#### Data supplied:
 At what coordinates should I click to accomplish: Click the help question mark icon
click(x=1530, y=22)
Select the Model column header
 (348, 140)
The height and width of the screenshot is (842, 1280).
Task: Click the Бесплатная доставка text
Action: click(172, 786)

#### Your task:
Write the data above as a numbered list, skipping any blank lines.

#### Task result:
1.  At what coordinates should I click to accomplish: Click the help question mark icon
2. click(x=1530, y=22)
3. Select the Model column header
4.  (348, 140)
5. The height and width of the screenshot is (842, 1280).
6. Task: Click the Бесплатная доставка text
7. Action: click(172, 786)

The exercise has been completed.